_Short task_
Give the stretch of the items from the line containing "You are a GUI" through the line containing "pos(842,64)" as a JSON list of strings, one string per line, with blank lines omitted. Leave the pictures out.

(Source records)
********

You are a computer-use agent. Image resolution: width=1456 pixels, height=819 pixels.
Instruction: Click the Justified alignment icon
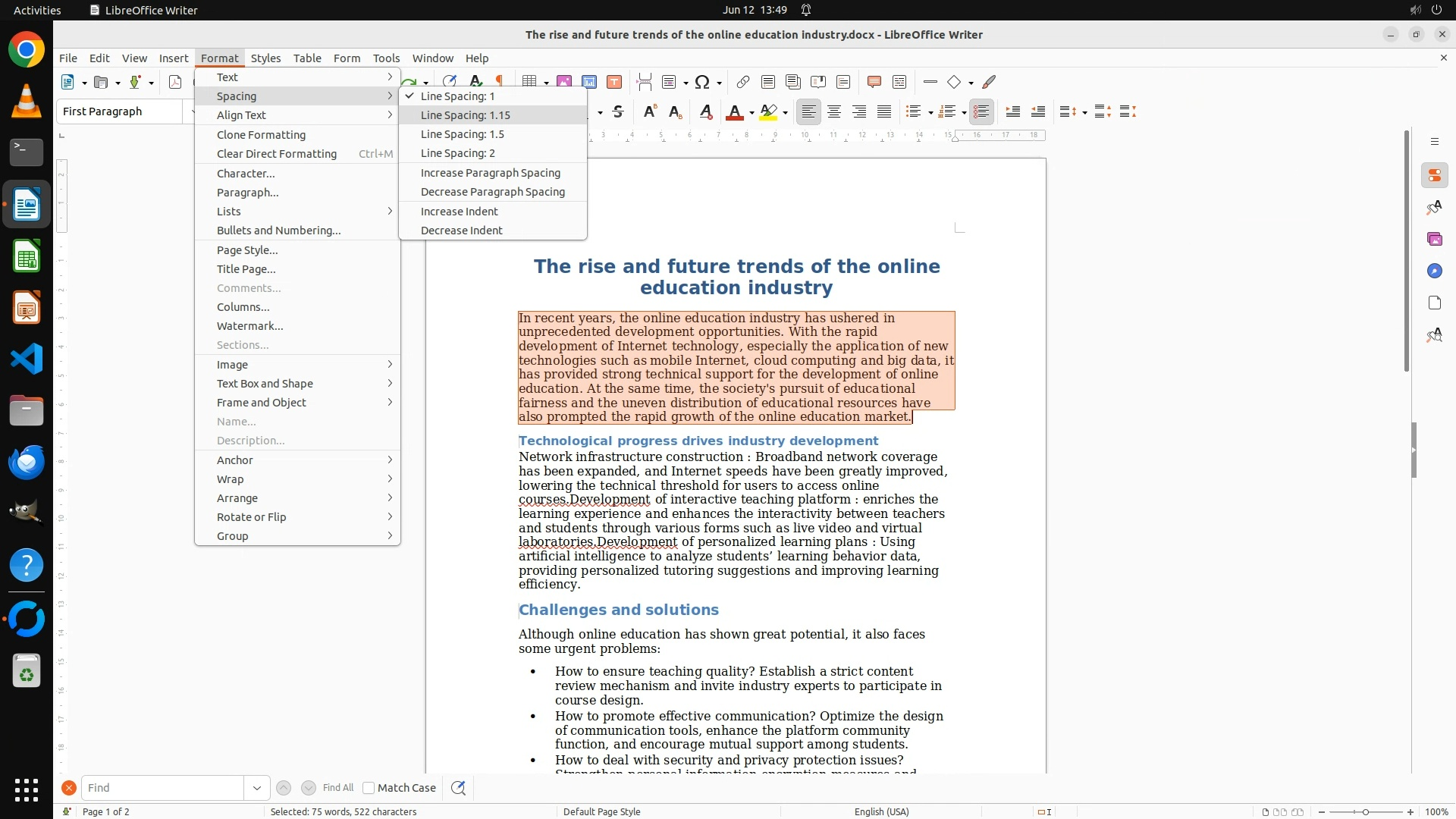click(884, 112)
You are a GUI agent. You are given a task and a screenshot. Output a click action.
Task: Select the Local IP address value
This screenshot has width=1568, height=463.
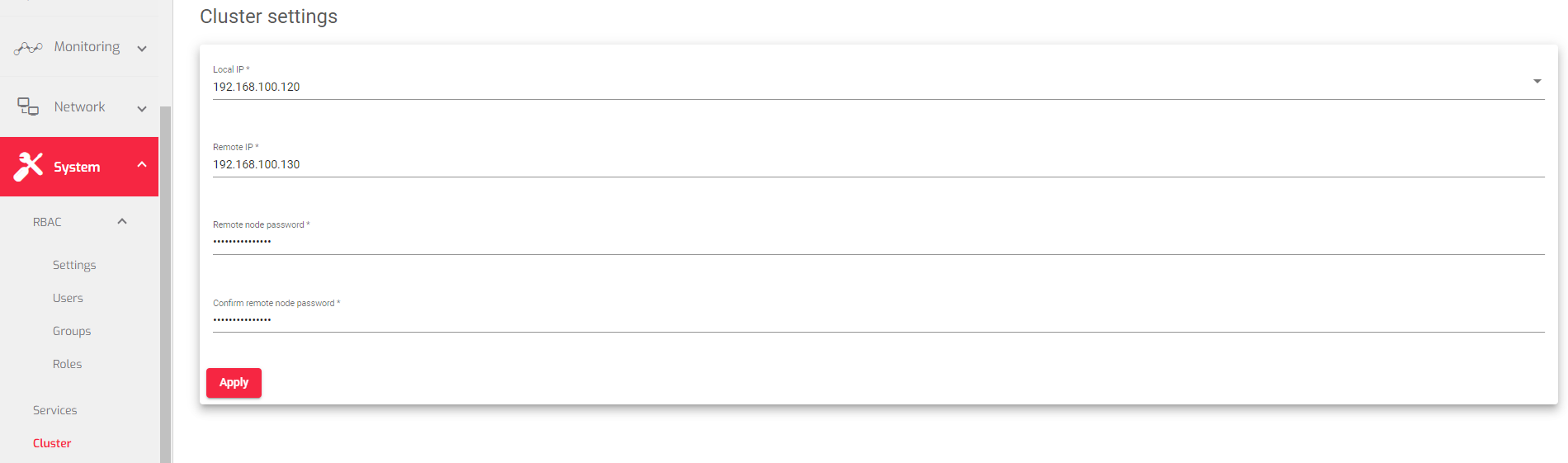point(257,87)
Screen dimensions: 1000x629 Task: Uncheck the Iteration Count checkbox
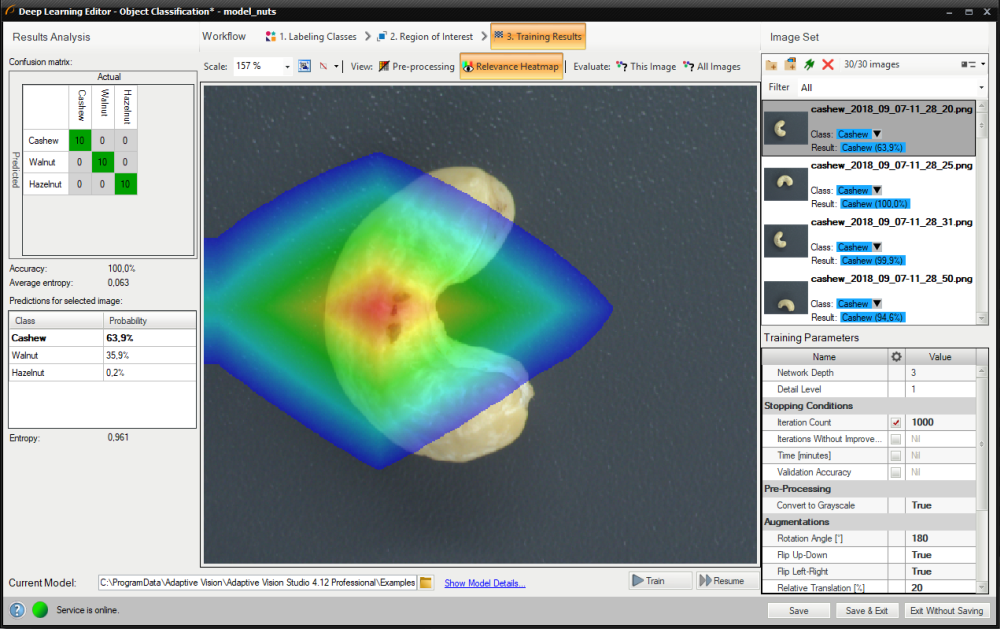click(896, 423)
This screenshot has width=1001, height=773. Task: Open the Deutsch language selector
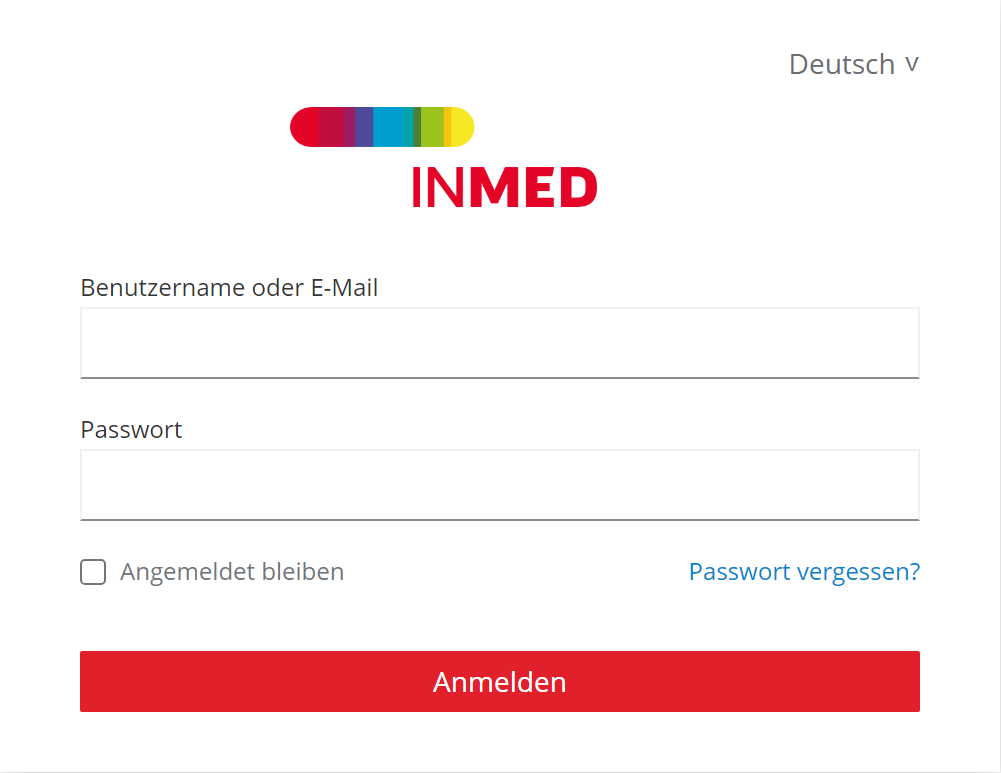pos(842,64)
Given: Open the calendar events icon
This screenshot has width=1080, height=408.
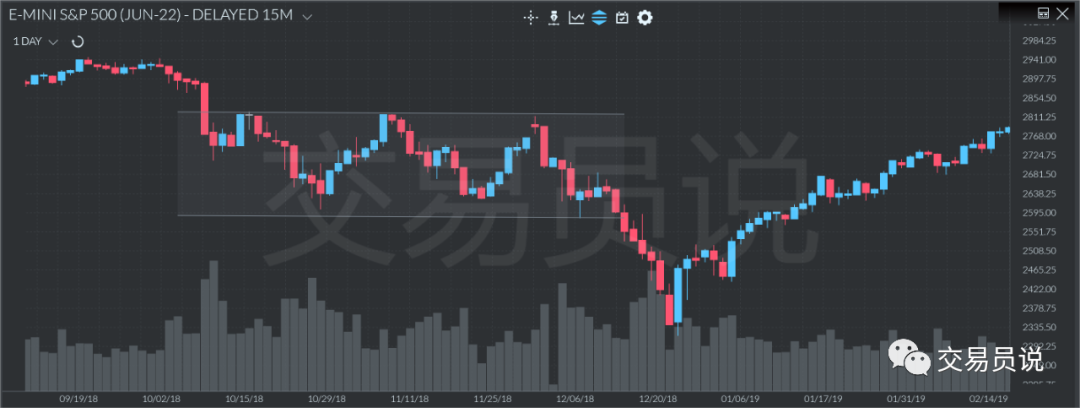Looking at the screenshot, I should tap(622, 17).
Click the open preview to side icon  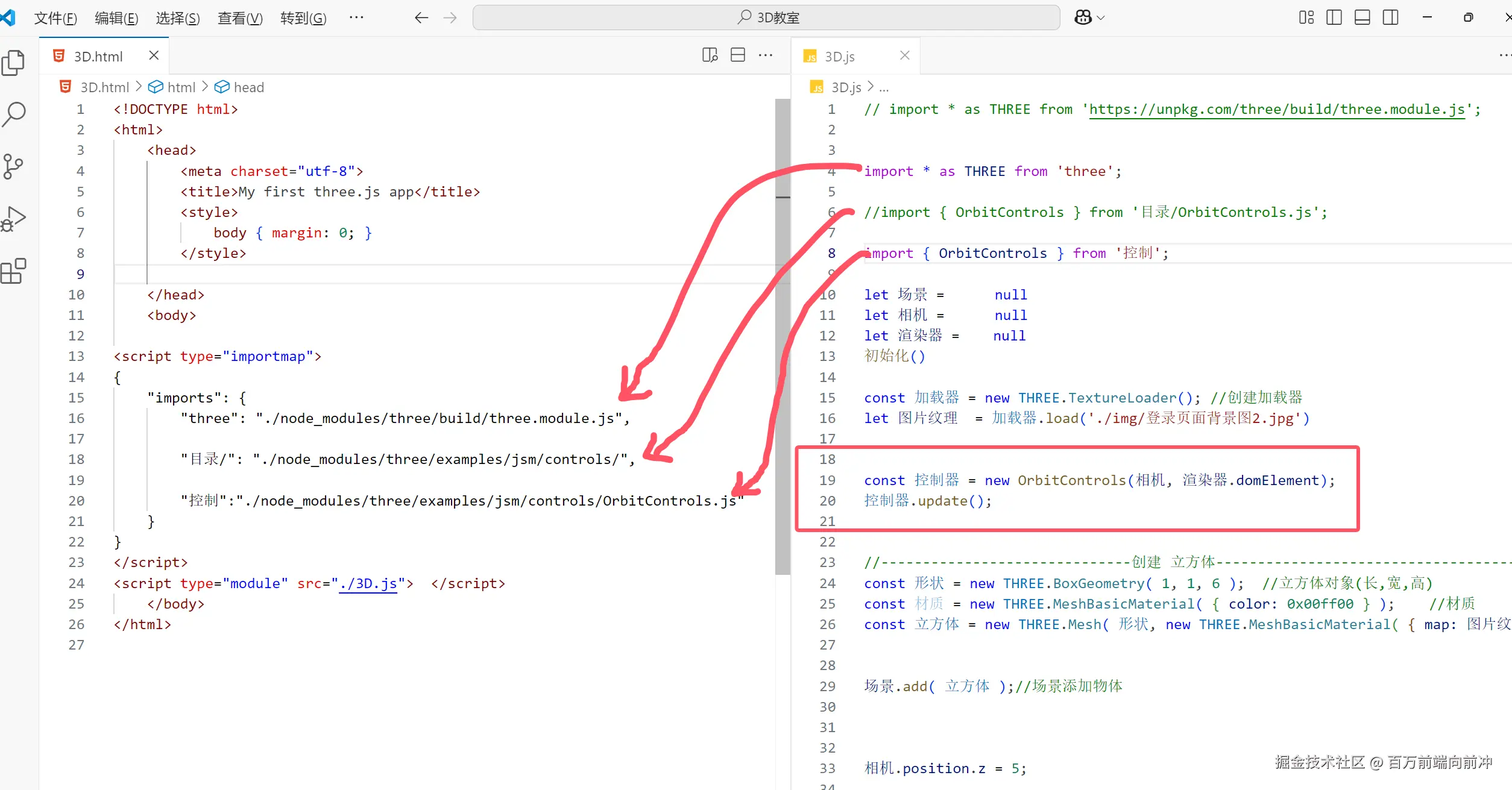710,55
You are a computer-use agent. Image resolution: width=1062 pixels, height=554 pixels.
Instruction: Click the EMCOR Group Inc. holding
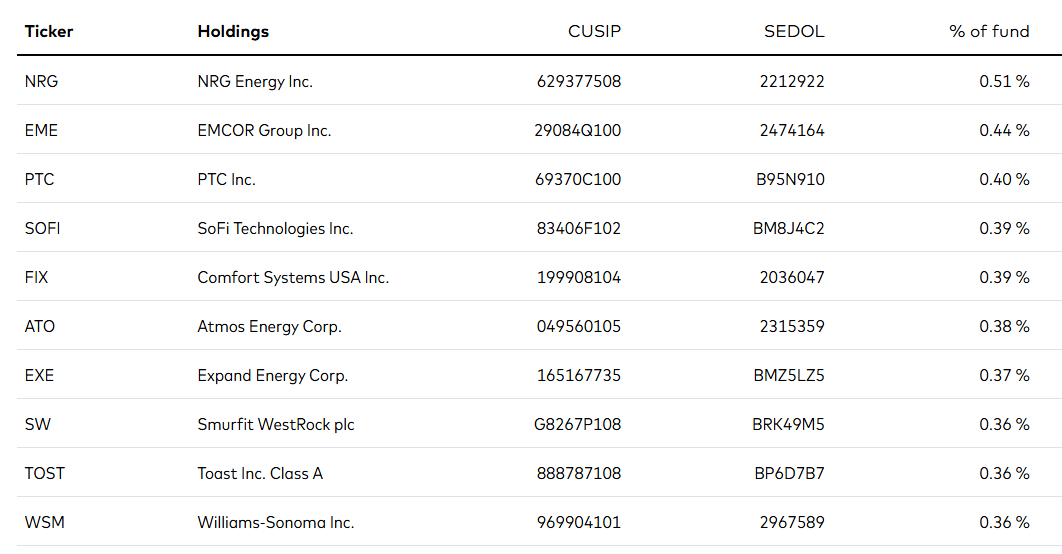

********

_Reply_
[
  "You are a GUI agent. You are given a task and a screenshot. Output a click action.",
  "Task: Select the Local IP address value",
  "This screenshot has width=1568, height=463.",
  "point(257,87)",
  "Screen dimensions: 1000x629 Task: Uncheck the Iteration Count checkbox",
  "click(896, 423)",
  "This screenshot has width=1001, height=773. Task: Open the Deutsch language selector",
  "pos(842,64)"
]